At least two human rights groups said they were disappointed that African activists were not included in any of the discussions Wednesday, just a day after Amnesty International released information it said could provide new evidence of war crimes in northeastern Nigeria. Shawn Gaylord, advocacy counsel for Human Rights First, a nonpartisan human rights group, said the White House missed "a momentous opportunity."
In Africa, as around the globe, Obama resists pressure to intervene militarily unless U.S. interests are at risk or Americans are threatened, placing his emphasis instead on training and supporting foreign governments or entities to tackle their own problems.
He said this week that he would like a more explicit plan for how NATO should engage with African countries and regional organizations so the U.S. is not perceived as trying to dominate the continent.
His decision to intervene in Libya in 2011 was an exception, though he only got involved after organizing an international coalition to remove Moammar Gadhafi. No U.S. troops were deployed on the ground in what Obama later called an operation that could be a "recipe for success in the future." But the country remains mired in chaos and widespread violence, including the killings of the U.S. ambassador and three other Americans in 2012.
"If we're not there, people think we're neglecting them. If we're there, then they think we're militarizing a region," Obama said in a recent interview in the London-based Economist magazine. "Right now I think we got it about right. Our theory is that we very much need to partner with African countries, first and foremost, and regional African organizations."

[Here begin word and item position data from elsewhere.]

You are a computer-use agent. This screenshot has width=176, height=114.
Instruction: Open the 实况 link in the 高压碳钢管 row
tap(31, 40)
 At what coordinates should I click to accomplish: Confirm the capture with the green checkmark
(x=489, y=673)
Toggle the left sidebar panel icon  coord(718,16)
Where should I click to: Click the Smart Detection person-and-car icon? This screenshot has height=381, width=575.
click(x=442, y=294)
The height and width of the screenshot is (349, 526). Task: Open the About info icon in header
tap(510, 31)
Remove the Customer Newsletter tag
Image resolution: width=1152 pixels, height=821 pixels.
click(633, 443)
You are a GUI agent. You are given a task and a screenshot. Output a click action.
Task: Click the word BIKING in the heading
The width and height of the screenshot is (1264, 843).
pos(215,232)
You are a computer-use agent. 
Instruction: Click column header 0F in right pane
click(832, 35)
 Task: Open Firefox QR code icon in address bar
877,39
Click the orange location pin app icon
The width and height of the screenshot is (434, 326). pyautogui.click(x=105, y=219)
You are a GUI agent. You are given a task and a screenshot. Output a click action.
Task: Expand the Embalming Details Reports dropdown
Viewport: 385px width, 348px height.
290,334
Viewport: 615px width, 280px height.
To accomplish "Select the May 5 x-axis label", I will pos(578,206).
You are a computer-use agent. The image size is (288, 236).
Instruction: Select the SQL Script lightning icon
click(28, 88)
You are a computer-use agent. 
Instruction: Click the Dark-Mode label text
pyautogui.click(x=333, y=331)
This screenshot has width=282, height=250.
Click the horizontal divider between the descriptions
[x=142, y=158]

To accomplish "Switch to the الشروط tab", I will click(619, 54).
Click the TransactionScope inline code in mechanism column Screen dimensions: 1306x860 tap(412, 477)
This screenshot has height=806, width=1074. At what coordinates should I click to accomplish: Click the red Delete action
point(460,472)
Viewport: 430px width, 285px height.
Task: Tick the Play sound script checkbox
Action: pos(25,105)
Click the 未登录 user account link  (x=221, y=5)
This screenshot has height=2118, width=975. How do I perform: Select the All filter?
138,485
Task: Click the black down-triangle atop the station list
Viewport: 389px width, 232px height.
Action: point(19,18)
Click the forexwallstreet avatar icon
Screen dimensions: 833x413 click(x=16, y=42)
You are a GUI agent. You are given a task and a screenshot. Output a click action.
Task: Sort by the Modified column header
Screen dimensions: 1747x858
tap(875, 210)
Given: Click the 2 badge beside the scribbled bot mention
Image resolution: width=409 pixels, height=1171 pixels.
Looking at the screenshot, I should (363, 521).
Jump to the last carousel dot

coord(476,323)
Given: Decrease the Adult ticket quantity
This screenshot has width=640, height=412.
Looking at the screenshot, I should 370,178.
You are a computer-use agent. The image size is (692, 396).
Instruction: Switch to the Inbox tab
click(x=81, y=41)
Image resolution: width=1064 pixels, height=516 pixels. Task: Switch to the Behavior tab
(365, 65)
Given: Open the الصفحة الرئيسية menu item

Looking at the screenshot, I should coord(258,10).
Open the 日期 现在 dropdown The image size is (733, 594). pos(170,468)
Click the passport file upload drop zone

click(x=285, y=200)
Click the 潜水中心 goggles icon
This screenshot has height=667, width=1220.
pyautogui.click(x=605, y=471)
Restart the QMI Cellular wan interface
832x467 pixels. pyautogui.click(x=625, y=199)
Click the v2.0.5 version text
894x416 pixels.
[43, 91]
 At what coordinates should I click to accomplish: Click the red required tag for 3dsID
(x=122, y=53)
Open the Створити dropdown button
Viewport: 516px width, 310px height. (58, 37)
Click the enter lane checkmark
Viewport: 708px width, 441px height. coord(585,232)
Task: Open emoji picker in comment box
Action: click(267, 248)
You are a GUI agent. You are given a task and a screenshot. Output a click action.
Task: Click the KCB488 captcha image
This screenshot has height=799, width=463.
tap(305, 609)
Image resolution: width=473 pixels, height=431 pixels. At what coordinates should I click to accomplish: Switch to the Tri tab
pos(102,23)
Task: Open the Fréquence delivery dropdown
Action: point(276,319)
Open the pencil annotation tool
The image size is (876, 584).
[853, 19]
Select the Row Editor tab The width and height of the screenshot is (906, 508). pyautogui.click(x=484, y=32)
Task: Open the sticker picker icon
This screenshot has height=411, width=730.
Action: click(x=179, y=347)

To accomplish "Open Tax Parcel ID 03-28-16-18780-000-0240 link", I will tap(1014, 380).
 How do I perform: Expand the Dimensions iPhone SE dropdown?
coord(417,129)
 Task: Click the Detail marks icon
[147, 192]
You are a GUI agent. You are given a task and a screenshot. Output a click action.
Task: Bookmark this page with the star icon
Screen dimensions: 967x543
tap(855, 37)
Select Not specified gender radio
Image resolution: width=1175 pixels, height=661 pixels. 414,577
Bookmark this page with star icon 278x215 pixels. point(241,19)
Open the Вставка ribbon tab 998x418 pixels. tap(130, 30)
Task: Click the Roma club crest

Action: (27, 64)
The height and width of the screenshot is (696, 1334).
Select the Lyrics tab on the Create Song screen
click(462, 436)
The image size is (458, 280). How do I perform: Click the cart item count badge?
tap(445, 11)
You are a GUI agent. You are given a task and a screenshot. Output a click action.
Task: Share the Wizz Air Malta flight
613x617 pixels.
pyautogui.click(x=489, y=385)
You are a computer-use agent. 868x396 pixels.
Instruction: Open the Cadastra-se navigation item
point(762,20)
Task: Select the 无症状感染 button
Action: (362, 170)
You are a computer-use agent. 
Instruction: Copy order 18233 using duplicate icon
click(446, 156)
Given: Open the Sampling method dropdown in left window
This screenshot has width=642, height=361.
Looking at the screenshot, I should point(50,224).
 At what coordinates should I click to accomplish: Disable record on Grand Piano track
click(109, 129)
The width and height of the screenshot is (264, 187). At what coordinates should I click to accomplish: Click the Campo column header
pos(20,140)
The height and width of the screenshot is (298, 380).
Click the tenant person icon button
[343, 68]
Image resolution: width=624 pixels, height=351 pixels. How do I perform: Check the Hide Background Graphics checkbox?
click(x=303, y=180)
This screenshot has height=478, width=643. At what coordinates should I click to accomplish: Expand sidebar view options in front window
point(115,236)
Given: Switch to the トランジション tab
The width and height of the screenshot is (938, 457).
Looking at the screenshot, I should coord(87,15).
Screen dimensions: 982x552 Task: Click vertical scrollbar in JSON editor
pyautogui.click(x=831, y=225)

Since 2005, the U.S. has trained almost a quarter of a million peacekeepers from 25 different African countries. Since Obama took office in 2009, it has contributed nearly $9 billion to United Nations peacekeeping operations on the continent.
In May, the president called on Congress to support a proposed $5 billion counterterrorism fund to help countries in the Middle East and North Africa that are fighting extremists, including Yemen, which is battling al-Qaida.
In private one-on-one meetings, Vice President Joe Biden, Secretary of State John Kerry and National Security Adviser Susan Rice addressed the issue of violence with some of the leaders, including those from Libya, this week, according to the White House.
White House officials said they want to help African governments to protect civilians, strengthen security forces that respect human rights and move away from the need for costly outside intervention. They will provide support, such as intelligence gathering, while pushing for democratic institutions and development that can serve as a counterweight to terrorism.
"The United States is not looking to militarize Africa or maintain a permanent military presence," Rice said last week. "But we are committed to helping our partners confront transnational threats to our shared security. That is why we are stepping up our efforts to train peacekeepers who are professional and effective forces who can secure the region, and by extension the global community, against terrorist threats, and against threats that derive from conflict."